Well, it’s that time of year again: Children are back in school, and parents are trying to decide what to pack for school lunches.
When preparing lunches that your children will be toting to school, there are two major points to focus on: 1) keeping the food safe until lunch time; and 2) choosing healthy options to help make the most out of the school day.
In regard to food safety, a common issue with packing lunches is time-temperature abuse.
We know to keep cold food cold and hot food hot, but this can be difficult when refrigeration and reheating devices aren’t always available in classrooms and cafeteria settings. Food bacteria grow between the temperatures of 40 to 140 degrees when held in this range for more than two hours. Also, when conditions are ripe, bacteria can multiply every 20 minutes, meaning they can reach high numbers within a few hours.
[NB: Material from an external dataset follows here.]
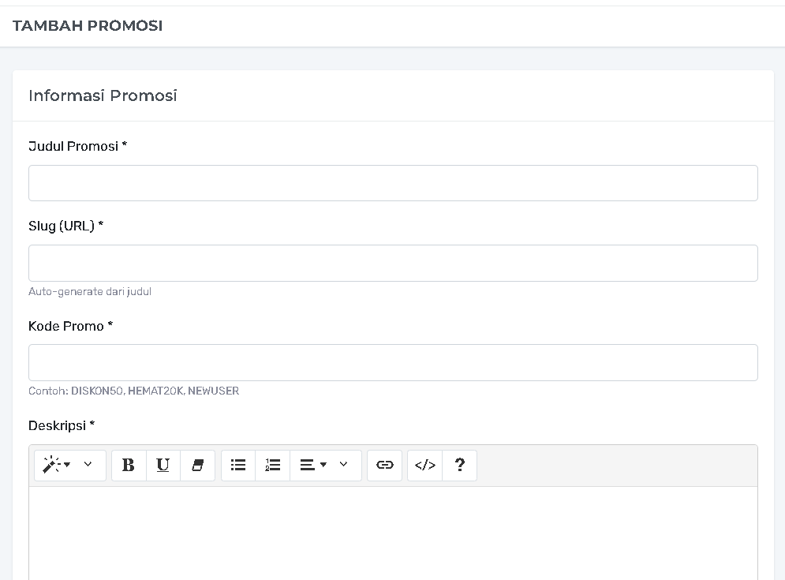
Task: Click the "Informasi Promosi" card heading
Action: click(x=103, y=95)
To help limit bacteria growth, hot food should be packed in a thermos, and cold lunches should be packed in an insulated lunch box that contains a frozen ice pack.
Proteins, dairy products, fruits and vegetables (fresh, cooked or open canned), as well as pasta and rice, need to be kept cold if eating them cold.
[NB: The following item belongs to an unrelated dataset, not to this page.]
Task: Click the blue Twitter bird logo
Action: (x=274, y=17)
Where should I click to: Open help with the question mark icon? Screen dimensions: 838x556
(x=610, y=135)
Cold lunches should be refrigerated until children leave for school; and, while at school, lunches should be kept away from heat and out of sunlight until lunch time.
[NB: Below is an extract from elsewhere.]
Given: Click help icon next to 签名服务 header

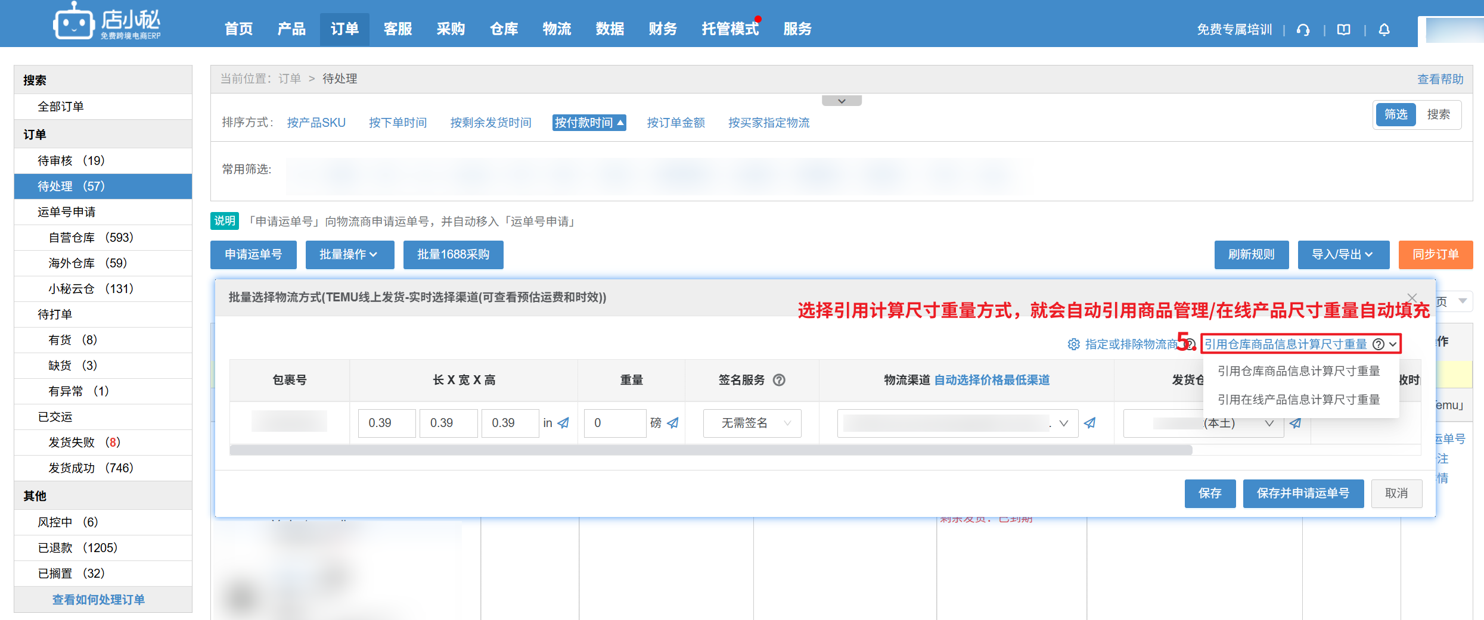Looking at the screenshot, I should [779, 380].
Also, it is recommended that a thermos be conditioned: Pour boiling water into the thermos, let it sit for a few minutes, then pour out the water and add the hot food.
Some foods safe to eat at room temperature can include ready-to-eat items (such as baked goods, granola bars, dried fruits); whole fruit; grains (such as breads, popcorn, nuts and seeds); and peanut butter sandwiches.
Proper preparation is vital to minimizing bacteria growth: Hands should be washed using 100-degree water for 20 seconds, and using a clean work surface with sanitary utensils is also important.
Also, the interior of lunch boxes and thermoses should be properly cleaned with soap and water on a daily basis. If packing a bagged lunch, be sure to use paper bags that have been dedicated for this purpose, and then discard them when the meal is finished.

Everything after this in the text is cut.